もう一つのなでしこジャパン!ろう者の女子代表チーム、初のデフリンピック出場奮闘を描く
もう一つのなでしこジャパンの奮闘がここに! - (C) アイ・コンタクト製作委員会

 4年に一度、聴覚障害者のために開催されるオリンピック「デフリンピック」をどれだけの人が知っているだろうか。2009年9月、台北で開催されたデフリンピックにろう者女子サッカー日本代表チームが初めて出場した。サッカーに打ち込む選手たちのオリンピックでの奮闘に加え、おしゃれでおしゃべり好きな女性でもある等身大のろう者を描いた日本初の本格的長編ドキュメンタリー映画『アイ・コンタクト』が今秋公開される。

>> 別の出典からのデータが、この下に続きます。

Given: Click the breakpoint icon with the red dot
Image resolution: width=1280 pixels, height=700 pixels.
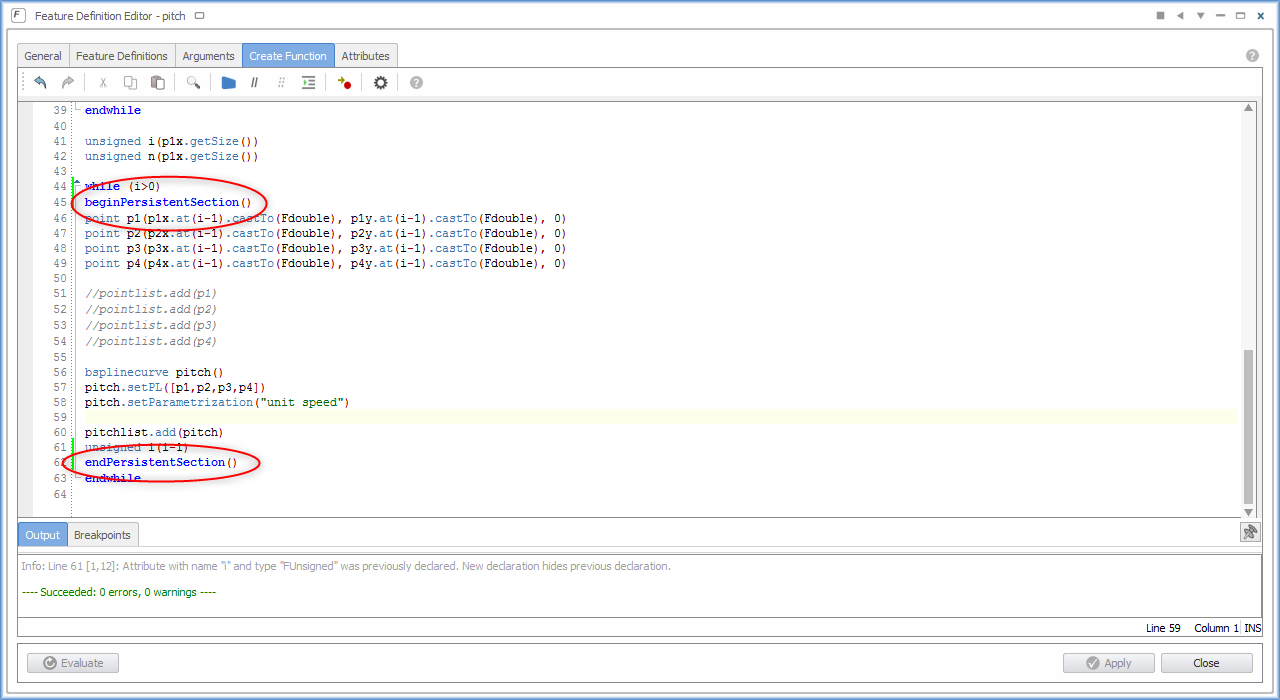Looking at the screenshot, I should point(343,82).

 耳が聞こえない、あるいは聞こえにくい選手と監督からなる計18名のろう者女子サッカー日本代表チームは、高校生から社会人、中には既婚者もいるもう一つのなでしこジャパン。2005年にチームは結成され、サッカー経験から職場、住まいも北海道から兵庫までと、あらゆる点でバラエティーに富む。年に数回しか全員集合して合同練習することはできないが、それぞれの思いを胸に初めてのオリンピックに臨んだ。声を掛け合うことが難しい彼女たちは「アイ・コンタクト」を合い言葉にグループリーグ突破を目指し選手も、そして家族も奮闘する。生き生きとした彼女たちの姿に勇気づけられたり、励まされたりと何か感じるものがあるはずだ。

 映画の冒頭では、わが子に聴覚障害があると知った親の戸惑いや苦悩が語られる。多くの健聴者が知らない事実も紹介され、作品を通して日本社会で聴覚障害者たちのたどった苦闘の道を垣間見ることができる。選手の言葉には「結婚相手はろう者がいい。健聴者には壁がある」など聞こえない現実と向き合った素直な言葉が多く、印象的だ。

 本作の助監督である菊永ふみは、自身もろう者であり初めて映画制作に臨んだ。そして監督である中村和彦は、本作を撮るにあたって手話を初歩から勉強し、三年の歳月を注いで完成させたという入れ込みよう。監督は、暗い世相だからこそ、音のない世界であってもはつらつとした彼女たちを多くの人に観てほしいとメッセージを送った。